Dual geometry-inspired structural modeling for neuroendocrine tumor segmentation in endoscopic ultrasound.
Authors
Affiliations (4)
Affiliations (4)
- School of Biomedical Engineering, Shanghai Jiao Tong University, Shanghai, 200240, China.
- School of Computer Science and Technology, Nanjing University of Aeronautics and Astronautics, Nanjing, 211106, China.
- Department of Gastroenterology, Peking Union Medical College & Chinese Academy of Medical Sciences, Beijing, 100730, China. [email protected].

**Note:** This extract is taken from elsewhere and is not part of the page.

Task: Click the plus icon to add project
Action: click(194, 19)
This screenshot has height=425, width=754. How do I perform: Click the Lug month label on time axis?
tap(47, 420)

- School of Biomedical Engineering, Shanghai Jiao Tong University, Shanghai, 200240, China. [email protected].
Abstract
The increasing incidence of lower gastrointestinal neuroendocrine tumors (NETs) necessitates improved methods for early and accurate detection. Automatic segmentation of NETs in endoscopic ultrasound (EUS) images is particularly challenging due to low image contrast and indistinct tumor boundaries. This study proposes and validates GismEUS, a geometry-aware deep learning model for automated NET segmentation in EUS images. We propose GismEUS, a deep learning architecture that integrates dual features. The model employs Endoscopic Planar Geometric Feature Projection to capture fine-grained local features and Endoscopic Stereoscopic Structural Feature Modeling to extract comprehensive global features. These feature sets are fused by the Dual Structure-Guided Feature Enhancement module, which applies both semantic-aware and distance-aware attention and subsequently combines their outputs via a local-global gated fusion. The model was trained and evaluated on a private annotated dataset for EUS images of NETs and the public GIST514-DB dataset. GismEUS demonstrated superior segmentation performance across multiple evaluation metrics, achieving a Dice score of 0.6735, and significantly outperformed established benchmarks on the EUS datasets. These comprehensive results validate the effectiveness of the proposed feature integration strategy in addressing the unique challenges of EUS imaging. This study demonstrates that the novel combination of planar and stereoscopic features significantly improves segmentation accuracy and introduces a high-quality annotated dataset for NETs segmentation in EUS images. GismEUS model offers a reliable and accurate automated tool for early NETs diagnosis, supporting more consistent clinical decision-making and potentially improving patient outcomes.